Artist James Turrell's "skyspace" is open at Chestnut Hill Friends Meetinghouse. Showings are free and open to the public.

Artist James Turrell’s 50-minute art installation, “Greet the Light,” is open to the public this week at dawn and dusk at the Chestnut Hill Friends Meetinghouse, on Mermaid Lane just off Germantown Avenue.
Artist James Turrell’s 50-minute art installation, “Greet the Light,” is open to the public this week at dawn and dusk at the Chestnut Hill Friends Meetinghouse, on Mermaid Lane just off Germantown Avenue.Read moreTerry Foss

JUST AFTER 6 o'clock on Monday night, about a dozen people were scattered around the meeting room at the Chestnut Hill Friends Meetinghouse, laying on their backs, staring at the ceiling.

They stretched out on yoga mats and padded benches in the minimalist, white-walled room, waiting for sunset. The retractable roof opened, exposing the meetinghouse to the elements and providing its inhabitants an unobstructed view of the sky.

Then the lights began, multicolored hues that circled the opening in the vaulted ceiling as part of an art installation titled "Greet the Light," which artist James Turrell calls a "skyspace."

During a captivating 50-minute show, deep hues of amethyst, emerald and turquoise faded into each other through the skylight - like watching colors on film, with only the occasional bird flying overhead to remind viewers that it's actually the sky. Organizers say no two shows are the same.

Stuart Shils, a painter who grew up in Mount Airy, said he was captivated by the way the artist made something extraordinary out of what seems so simple.

"With paintings, canvasses are filled with pigment, but there's no pigment here," Shils said after sundown, his eyes flickering with excitement. "It's a viewfinder to nothing, yet that ceiling is extremely active. What's going on between the two of them [the sky and ceiling] is beyond any painting I've seen. It's more like cinema."

Since the permanent installation opened this week in the new meetinghouse, on Mermaid Lane just off Germantown Avenue, the skyspace has been open to the public at dawn and dusk. The viewings will be held twice daily through Saturday. After that, the installation will be open at sunset Tuesdays and Sundays, and an hour before sunrise on Tuesdays and Thursdays, weather permitting.

Turrell worked with local architect James Bradberry to plan and design the installation at the meetinghouse, which opened last month.
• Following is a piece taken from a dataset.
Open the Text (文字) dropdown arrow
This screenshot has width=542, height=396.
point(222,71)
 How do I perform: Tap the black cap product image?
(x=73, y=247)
Some of Turrell's work was recently exhibited at the Guggenheim Museum in New York.

The weeklong special skyspace showings also drew two Temple University students working on their master's degrees in architecture. Student Mike Carwile, 24, said he couldn't have anticipated what it would look like.

"It just came over me," Carwile said.

Shils, the painter, said the skyspace inspired him and his work.

"It rips you off the floor. You're levitated," Shils said. "He's creating something here that's total extraordinary magic. We're in the presence of a great magician."